Import retriever and indexer references like so:

import { pineconeRetrieverRef } from 'genkitx-pinecone';
import { pineconeIndexerRef } from 'genkitx-pinecone';

Then, use these references with ai.retrieve() and ai.index():

// To use the index you configured when you loaded the plugin:
let docs = await ai.retrieve({ retriever: pineconeRetrieverRef, query });
// To specify an index:
export const bobFactsRetriever = pineconeRetrieverRef({
indexId: 'bob-facts',
});
docs = await ai.retrieve({ retriever: bobFactsRetriever, query });
// To use the index you configured when you loaded the plugin:
await ai.index({ indexer: pineconeIndexerRef, documents });
// To specify an index:
export const bobFactsIndexer = pineconeIndexerRef({
indexId: 'bob-facts',
});
await ai.index({ indexer: bobFactsIndexer, documents });

See the Retrieval-augmented generation page for a general discussion on indexers and retrievers.

The Pinecone plugin provides retriever implementatons that use the Pinecone cloud vector database.

Pinecone is a cloud-native vector database that provides fast, scalable similarity search for AI applications. It offers managed infrastructure with automatic scaling and high availability.

To use this plugin, import the pinecone package and call pinecone.Init():

import "github.com/firebase/genkit/go/plugins/pinecone"
if err := (&pinecone.Pinecone{}).Init(ctx, g); err != nil {
log.Fatal(err)
}

The plugin requires your Pinecone API key. Configure the plugin to use your API key by doing one of the following:

  • Set the PINECONE_API_KEY environment variable to your API key.

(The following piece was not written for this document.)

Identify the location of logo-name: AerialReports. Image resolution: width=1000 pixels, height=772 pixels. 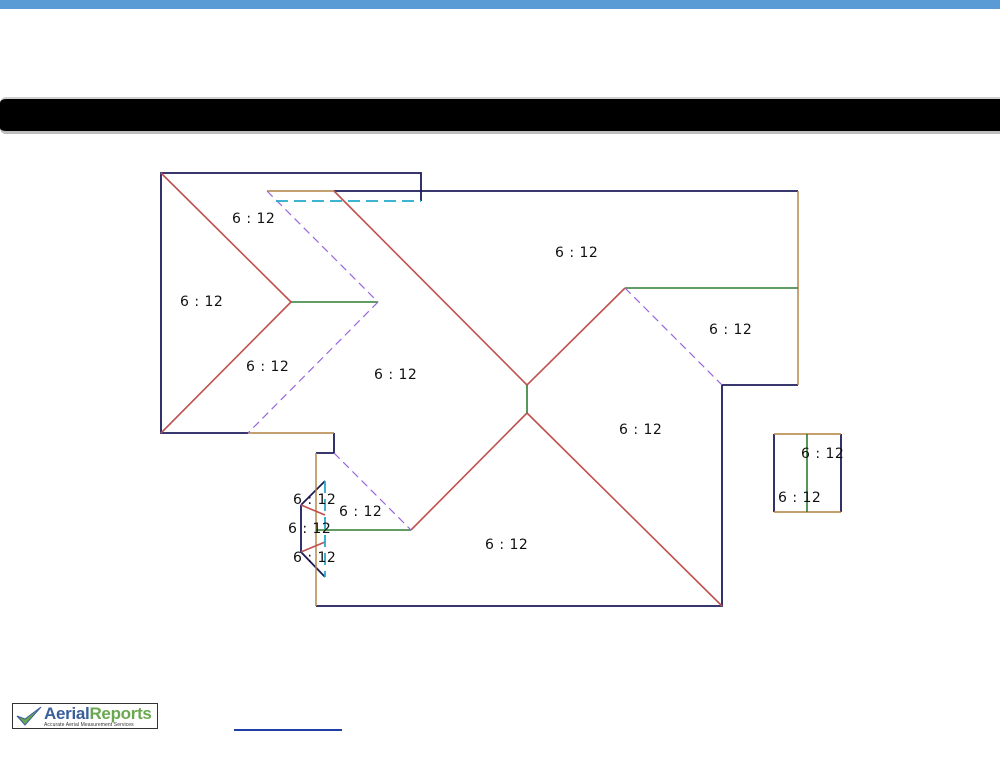
(98, 714).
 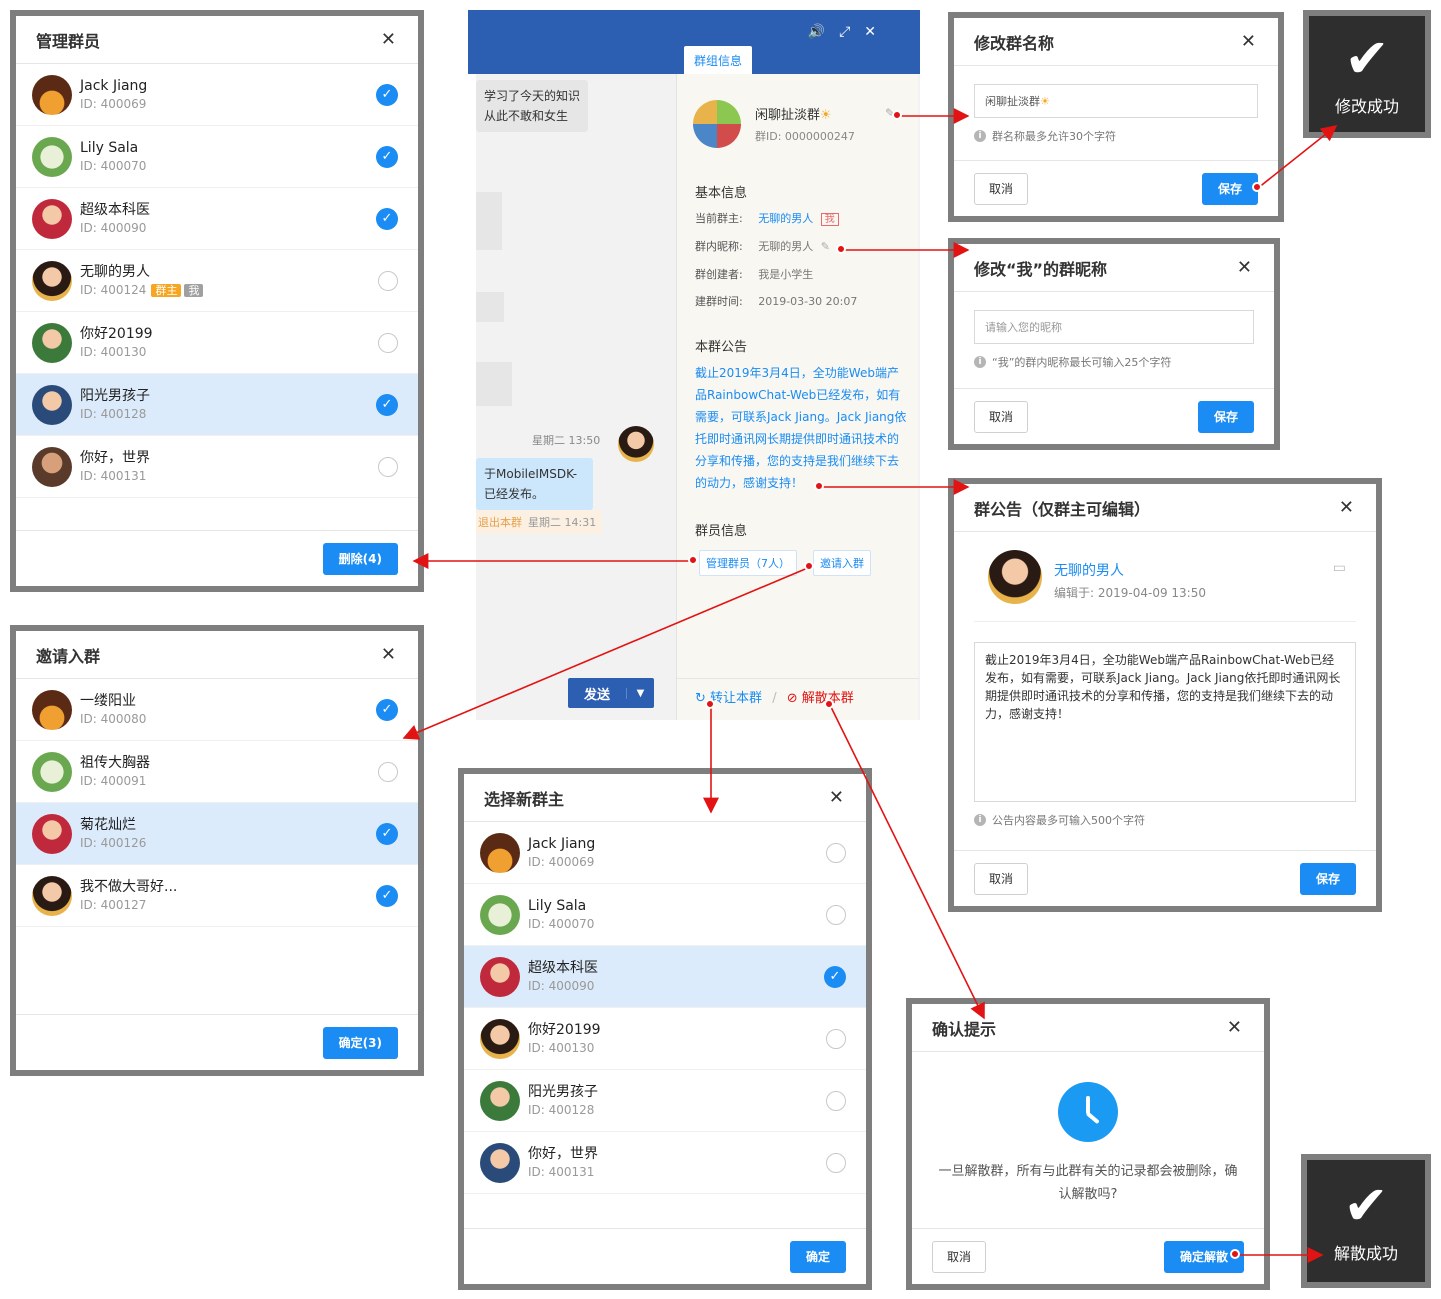 What do you see at coordinates (524, 799) in the screenshot?
I see `dialog-title: 选择新群主` at bounding box center [524, 799].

  • Specify the API key when you initialize the plugin:

    if err := (&pinecone.Pinecone{APIKey: pineconeAPIKey}).Init(ctx, g); err != nil {
    log.Fatal(err)
    }

    However, don’t embed your API key directly in code! Use this feature only in conjunction with a service like Cloud Secret Manager or similar.

Index your documents in pinecone. An example of indexing is provided within the Pinecone plugin as shown below. This functionality should be customized by the user according to their use case.

err := pinecone.Index(ctx, docChunks, ds, "")
if err != nil {
log.Fatal(err)
}

To retrieve documents from an index, first create a retriever definition:

menuRetriever, err := pinecone.DefineRetriever(ctx, g, pinecone.Config{
IndexID: "menu_data", // Your Pinecone index
Embedder: googlegenai.GoogleAIEmbedder(g, "text-embedding-004"), // Embedding model of your choice
})
if err != nil {
log.Fatal(err)
}

Then, call the retriever’s Retrieve() method, passing it a text query:

resp, err := genkit.Retrieve(ctx, g, ai.WithRetriever(menuRetriever), ai.WithTextDocs(userInput))
if err != nil {
log.Fatal(err)
}
menuInfo := resp.Documents

See the Retrieval-augmented generation page for a general discussion on using retrievers for RAG.